If asked to define the variously named sharing/gig/on-demand economy, anyone would struggle. Despite the fact that Uber and Airbnb have become household names, most companies that are considered part of this new tech-driven, non-ownership economy do vastly different things. And so do their workers.
This nebulousness of these companies makes them hard not only to define, but also to regulate.
Part of the problem is the limited, binary system for labeling workers—either they are employees with all the legal protections that imbues or not—argue Seth Harris and Alan Krueger in a new paper from the Brookings Institution. They (and others) have suggested that the solution is finding a new, middle classification, which would allow workers and employers to retain some of the freedoms associated with independent work while enjoying some of the protections from being mistreated.

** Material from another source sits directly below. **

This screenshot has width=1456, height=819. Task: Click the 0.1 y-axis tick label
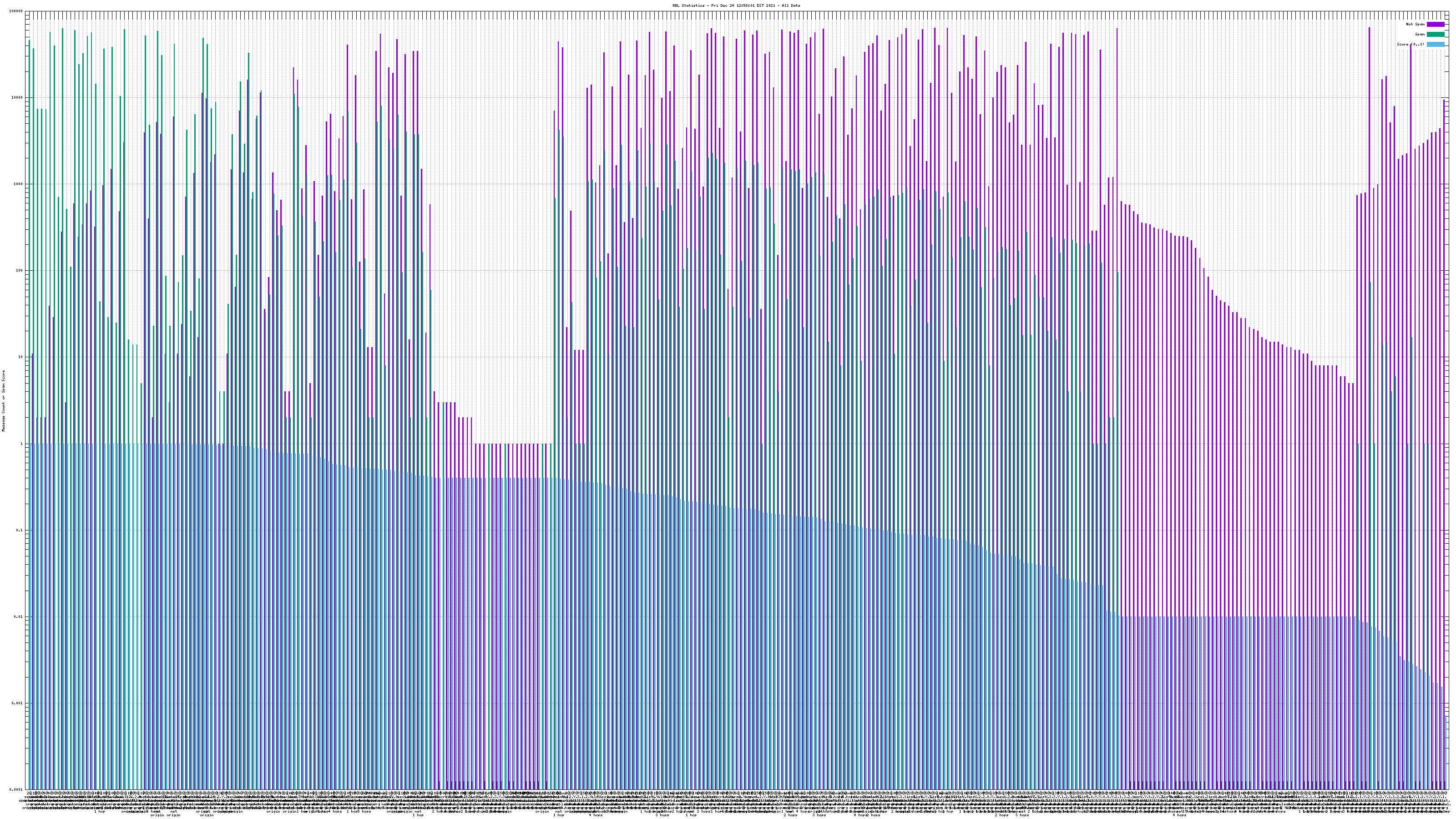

Krueger and Harris specifically recommend that workers who straddle the line between being a 1099 independent contractor and a W-2 employee should be able to retain flexibility of hours, while enjoying the right to organize, civil-rights protections, and tax withholding—but not the more contested benefits of unemployment insurance, workers comp, and minimum-wage requirements. For many workers’ advocates, leaving these benefits out of the classification is a weakness of this proposal. In particular, the rejection of workers comp, for individuals injured on the job, and unemployment insurance, should a worker be suddenly dismissed, would be hard to swallow. Harris says these benefits were left out because they could be addressed through collective bargaining, which the proposed classification does protect.